* Passage given:
>>>>>

In remote Soplicowo, its flower-filled meadows, ringed by deep woods where bears, auroch and bison — ‘the forest’s emperors’ — hold sway, family quarrels echo in miniature the convulsions of Europe. Young Master (‘Pan’) Tadeusz returns from his studies in Vilnius to the manor where his uncle, the Judge, runs the estate. The fate of Tadeusz’s absent father Jacek, a fabled hell-raiser, casts a long thread of suspense that Mickiewicz spins at the close into a deftly-managed coup.

As the callow heir falls first for the sophisticated Madame Telimena and then her teenage ward, the garden-loving Zosia, a Romeo-and-Juliet motif sounds. A match between the pair might ‘reunite two feuding houses’. For now, the Soplicas — Tadeusz’s lot — and their Horeszko neighbours, Zosia’s clan, remain at daggers (and cudgels, broadswords and muskets) drawn.

The rough-hewn gentry let off steam through hair-raising bouts of scrapping and drinking. In these parts, ‘lawsuits will always be superfluous’. Vodka-fuelled posses enforce court orders in ‘forays’. Think Henry Fielding’s rambunctious squire-archy, with a steeper body-count, and higher alcoholic proof.

<<<<<

* Data block:
>>>>>

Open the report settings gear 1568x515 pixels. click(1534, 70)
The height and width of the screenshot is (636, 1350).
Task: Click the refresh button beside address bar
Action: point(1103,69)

<<<<<

* Work required: Transcribe the passage about Soplicowo between "The rough-hewn gentry" and "higher alcoholic proof.", inclusive. Rely only on the passage about Soplicowo for this work.

* Output for this task:
The rough-hewn gentry let off steam through hair-raising bouts of scrapping and drinking. In these parts, ‘lawsuits will always be superfluous’. Vodka-fuelled posses enforce court orders in ‘forays’. Think Henry Fielding’s rambunctious squire-archy, with a steeper body-count, and higher alcoholic proof.